— Start of Source material —
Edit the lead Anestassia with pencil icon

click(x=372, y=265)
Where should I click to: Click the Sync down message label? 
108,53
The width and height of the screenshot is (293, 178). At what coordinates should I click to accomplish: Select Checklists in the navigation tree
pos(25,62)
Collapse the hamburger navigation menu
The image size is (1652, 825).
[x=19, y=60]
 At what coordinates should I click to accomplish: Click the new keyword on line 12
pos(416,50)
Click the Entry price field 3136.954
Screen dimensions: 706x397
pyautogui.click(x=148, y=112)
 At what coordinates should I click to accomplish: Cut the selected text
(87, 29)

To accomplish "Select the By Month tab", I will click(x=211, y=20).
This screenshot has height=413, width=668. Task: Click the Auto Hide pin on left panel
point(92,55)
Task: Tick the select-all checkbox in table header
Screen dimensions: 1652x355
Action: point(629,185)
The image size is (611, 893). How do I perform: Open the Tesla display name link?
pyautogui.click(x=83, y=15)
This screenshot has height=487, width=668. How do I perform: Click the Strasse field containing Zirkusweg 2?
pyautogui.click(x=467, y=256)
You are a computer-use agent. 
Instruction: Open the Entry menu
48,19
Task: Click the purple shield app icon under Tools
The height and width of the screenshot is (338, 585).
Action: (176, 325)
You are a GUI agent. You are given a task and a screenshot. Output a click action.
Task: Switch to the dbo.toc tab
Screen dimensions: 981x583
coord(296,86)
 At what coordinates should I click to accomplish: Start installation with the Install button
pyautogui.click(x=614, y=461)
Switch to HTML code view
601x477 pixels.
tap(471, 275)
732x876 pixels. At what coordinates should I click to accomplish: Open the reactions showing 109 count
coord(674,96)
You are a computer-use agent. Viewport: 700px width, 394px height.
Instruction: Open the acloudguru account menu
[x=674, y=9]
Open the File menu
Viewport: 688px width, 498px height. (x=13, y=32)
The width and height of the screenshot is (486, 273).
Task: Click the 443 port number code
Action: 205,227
— End of Source material —
→ Exercise task: Copy every line above word for word, with nothing changed.

→ Task output:
Edit the lead Anestassia with pencil icon

click(x=372, y=265)
Where should I click to: Click the Sync down message label? 
108,53
The width and height of the screenshot is (293, 178). At what coordinates should I click to accomplish: Select Checklists in the navigation tree
pos(25,62)
Collapse the hamburger navigation menu
The image size is (1652, 825).
[x=19, y=60]
 At what coordinates should I click to accomplish: Click the new keyword on line 12
pos(416,50)
Click the Entry price field 3136.954
Screen dimensions: 706x397
pyautogui.click(x=148, y=112)
 At what coordinates should I click to accomplish: Cut the selected text
(87, 29)

To accomplish "Select the By Month tab", I will click(x=211, y=20).
This screenshot has height=413, width=668. Task: Click the Auto Hide pin on left panel
point(92,55)
Task: Tick the select-all checkbox in table header
Screen dimensions: 1652x355
Action: point(629,185)
The image size is (611, 893). How do I perform: Open the Tesla display name link?
pyautogui.click(x=83, y=15)
This screenshot has height=487, width=668. How do I perform: Click the Strasse field containing Zirkusweg 2?
pyautogui.click(x=467, y=256)
You are a computer-use agent. 
Instruction: Open the Entry menu
48,19
Task: Click the purple shield app icon under Tools
The height and width of the screenshot is (338, 585).
Action: (176, 325)
You are a GUI agent. You are given a task and a screenshot. Output a click action.
Task: Switch to the dbo.toc tab
Screen dimensions: 981x583
coord(296,86)
 At what coordinates should I click to accomplish: Start installation with the Install button
pyautogui.click(x=614, y=461)
Switch to HTML code view
601x477 pixels.
tap(471, 275)
732x876 pixels. At what coordinates should I click to accomplish: Open the reactions showing 109 count
coord(674,96)
You are a computer-use agent. Viewport: 700px width, 394px height.
Instruction: Open the acloudguru account menu
[x=674, y=9]
Open the File menu
Viewport: 688px width, 498px height. (x=13, y=32)
The width and height of the screenshot is (486, 273).
Task: Click the 443 port number code
Action: 205,227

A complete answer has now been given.